Capturing a Long Webpage as a Single Image via ImageMagick

I had a long webpage that I wanted to save as a single image (e.g., JPG or PNG). This post describes the steps I took to achieve that, using ImageMagick. Notes at the end discuss some alternate approaches. Over time, I actually started to prefer the last of those alternate approaches.

In a previous effort, I had started with a batch file that would capture screenshots every half-second, as I scrolled down the page. Then I tried using panorama-maker software (e.g., Photoshop; Microsoft’s Image Composite Editor) to combine those screenshots into a single image. Unfortunately, the panorama software had problems with this task: it might be able to combine only a few images at a time; it might balk at overlapping screenshots that captured a playing video, because those screenshots would capture different parts of the video and thus would not overlap precisely; it might not be able to produce an image beyond a certain length. (Another post tackles a similar problem, involving a horizontal rather than vertical concatenation.)


Preparing the Webpage
Alternative Approaches
Breaking the Page into Screenshots
Concatenating Images via ImageMagick
Appendix: Other Approaches

Preparing the Webpage

Eventually, in the case of an attempt to capture a long Facebook page, either Facebook changed or I got smarter, but for whatever reason it became possible to pause each playing video, and it would then not insist on continuing to play, so the captures worked better in that regard.

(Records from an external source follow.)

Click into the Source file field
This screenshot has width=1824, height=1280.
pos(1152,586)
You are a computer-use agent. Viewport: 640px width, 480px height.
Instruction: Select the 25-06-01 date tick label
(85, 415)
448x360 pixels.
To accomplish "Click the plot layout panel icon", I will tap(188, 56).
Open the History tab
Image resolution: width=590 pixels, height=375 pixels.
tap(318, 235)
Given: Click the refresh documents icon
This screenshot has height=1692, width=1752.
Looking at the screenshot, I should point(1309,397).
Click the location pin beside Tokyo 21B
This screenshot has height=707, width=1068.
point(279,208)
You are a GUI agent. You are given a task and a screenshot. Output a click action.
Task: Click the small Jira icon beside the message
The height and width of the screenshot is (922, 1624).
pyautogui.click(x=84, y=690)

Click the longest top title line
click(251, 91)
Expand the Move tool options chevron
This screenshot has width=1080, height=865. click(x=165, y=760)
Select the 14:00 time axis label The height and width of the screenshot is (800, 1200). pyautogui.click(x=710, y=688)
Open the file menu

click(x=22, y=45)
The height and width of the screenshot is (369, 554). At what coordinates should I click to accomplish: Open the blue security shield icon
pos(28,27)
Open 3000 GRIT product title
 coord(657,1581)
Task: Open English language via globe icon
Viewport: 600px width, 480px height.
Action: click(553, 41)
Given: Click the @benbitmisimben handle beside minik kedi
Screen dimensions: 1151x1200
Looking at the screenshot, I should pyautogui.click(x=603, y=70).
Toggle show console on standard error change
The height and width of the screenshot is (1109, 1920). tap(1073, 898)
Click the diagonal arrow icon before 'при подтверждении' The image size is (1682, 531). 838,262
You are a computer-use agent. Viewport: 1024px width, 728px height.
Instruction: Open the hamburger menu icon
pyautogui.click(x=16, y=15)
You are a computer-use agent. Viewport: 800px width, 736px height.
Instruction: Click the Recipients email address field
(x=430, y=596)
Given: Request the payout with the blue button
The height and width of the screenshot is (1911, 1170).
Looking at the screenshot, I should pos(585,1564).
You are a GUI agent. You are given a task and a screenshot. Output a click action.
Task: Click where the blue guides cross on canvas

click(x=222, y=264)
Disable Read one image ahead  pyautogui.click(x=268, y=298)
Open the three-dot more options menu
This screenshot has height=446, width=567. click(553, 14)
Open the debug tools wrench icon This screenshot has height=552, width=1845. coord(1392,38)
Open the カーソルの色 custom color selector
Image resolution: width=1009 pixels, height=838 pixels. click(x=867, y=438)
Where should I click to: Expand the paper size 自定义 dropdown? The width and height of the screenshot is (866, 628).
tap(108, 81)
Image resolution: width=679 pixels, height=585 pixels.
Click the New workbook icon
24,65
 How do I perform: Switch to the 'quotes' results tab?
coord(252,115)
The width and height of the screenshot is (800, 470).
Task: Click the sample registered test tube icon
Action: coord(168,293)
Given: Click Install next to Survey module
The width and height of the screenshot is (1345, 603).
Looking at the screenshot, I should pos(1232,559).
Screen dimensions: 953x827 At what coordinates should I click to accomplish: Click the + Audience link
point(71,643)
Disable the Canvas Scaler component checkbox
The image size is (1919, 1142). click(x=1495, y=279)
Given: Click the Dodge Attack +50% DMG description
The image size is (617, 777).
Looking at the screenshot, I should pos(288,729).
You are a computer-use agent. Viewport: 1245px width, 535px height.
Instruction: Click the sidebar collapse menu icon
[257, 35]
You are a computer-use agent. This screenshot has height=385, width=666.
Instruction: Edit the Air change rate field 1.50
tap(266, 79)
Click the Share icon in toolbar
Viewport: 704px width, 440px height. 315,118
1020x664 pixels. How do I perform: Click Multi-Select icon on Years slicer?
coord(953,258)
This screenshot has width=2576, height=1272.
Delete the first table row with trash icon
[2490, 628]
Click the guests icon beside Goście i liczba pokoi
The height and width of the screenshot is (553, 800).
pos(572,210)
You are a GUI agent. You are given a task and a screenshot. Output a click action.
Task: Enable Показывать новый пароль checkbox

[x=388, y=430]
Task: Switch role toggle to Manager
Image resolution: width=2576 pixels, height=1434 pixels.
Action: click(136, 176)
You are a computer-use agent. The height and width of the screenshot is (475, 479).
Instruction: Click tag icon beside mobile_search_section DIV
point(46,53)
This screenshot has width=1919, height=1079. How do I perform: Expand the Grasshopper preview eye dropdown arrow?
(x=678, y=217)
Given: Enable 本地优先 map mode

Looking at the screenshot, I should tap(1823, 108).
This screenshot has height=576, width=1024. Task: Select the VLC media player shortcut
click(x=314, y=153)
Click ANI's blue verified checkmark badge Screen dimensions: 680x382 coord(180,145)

Before that development, I found that I could prevent active videos from disrupting the page-merge process by working from a copy of the webpage, rather than the original. To do that, I would first prepare the webpage as desired. This preparation could involve pre-scrolling or other steps. For instance, if I was capturing a webpage that was broken up into separate pages (with e.g., a set of links at the bottom, allowing the user to choose from pages 1, 2, 3 . . . Next), I would prepare by using a browser add-on (e.g., AutoPagerize) to display all those pages in one: it would keep unrolling the webpage as long as I kept scrolling down. Or if I was capturing something like a Facebook wall, where the user may have to click a link in order to see “more comments” following an entry, I would prepare by clicking all those links, so that everything I wanted to include was visible.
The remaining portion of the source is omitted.